Mark Coan
Registered User
- Messages
- 54
Hi Brendan,@Mark Coan
Hi Mark
In the old days, I thought it was very clear. The fixed rate was determined on the day you drew down the mortgage. Not the rate in the letter of offer.
And people benefited from this when rates fell although they lost out when rates rose.
So I am not sure that it's worthy of a complaint to the Ombudsman?
If a lender such as Avant or AIB said that they would turn around letters of offer within 7 days of getting all the information and that the rate would be guaranteed for 30 days or 60 days, it would be a great marketing advantage for them.
Maybe some of them have this already in the letter?
Brendan
That would be a welcome development, I don't believe anyone currently offers this.
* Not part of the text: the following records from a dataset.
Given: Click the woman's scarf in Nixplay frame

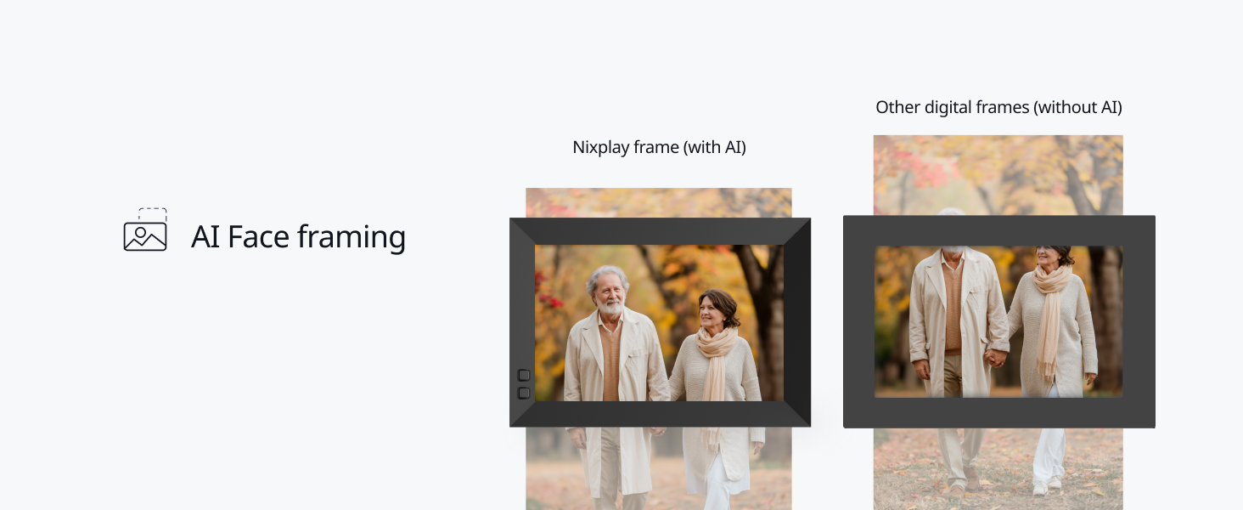Looking at the screenshot, I should (x=716, y=357).
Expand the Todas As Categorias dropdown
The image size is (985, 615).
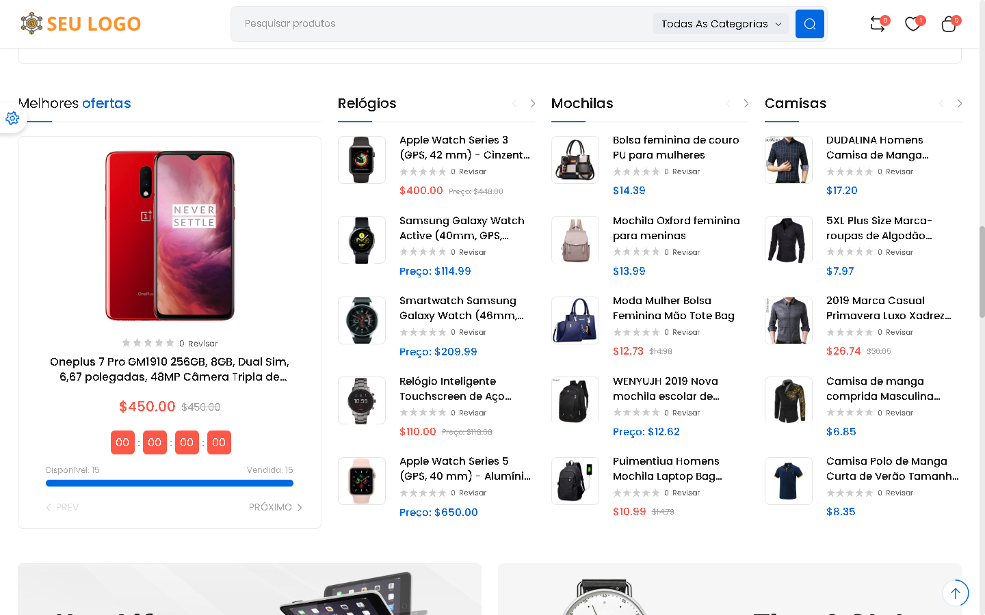tap(720, 24)
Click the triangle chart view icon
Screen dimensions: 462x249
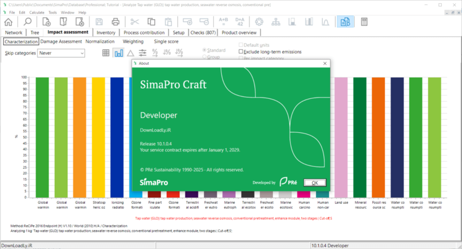[x=130, y=53]
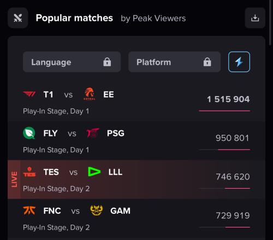Click the PSG team logo
The image size is (273, 240).
click(93, 133)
The gap between final offer and drawdown is usually around 30 days due to the solicitor having to work through the transfer of deeds etc. In the case of switchers the lenders are currently being very slow to release the deeds to the solicitor driving delays.
In the case of Finance Ireland the key issue I believe is that despite these delays to customers, the deadline for a customers solicitor to request the cheque was set as the Friday before they announced the change. So customers had no chance to comply with it.
They are legally entitled to do this, but a grace period would have been the decent thing to do and doing it this way, caused undue distress and won't help their brand any in my view.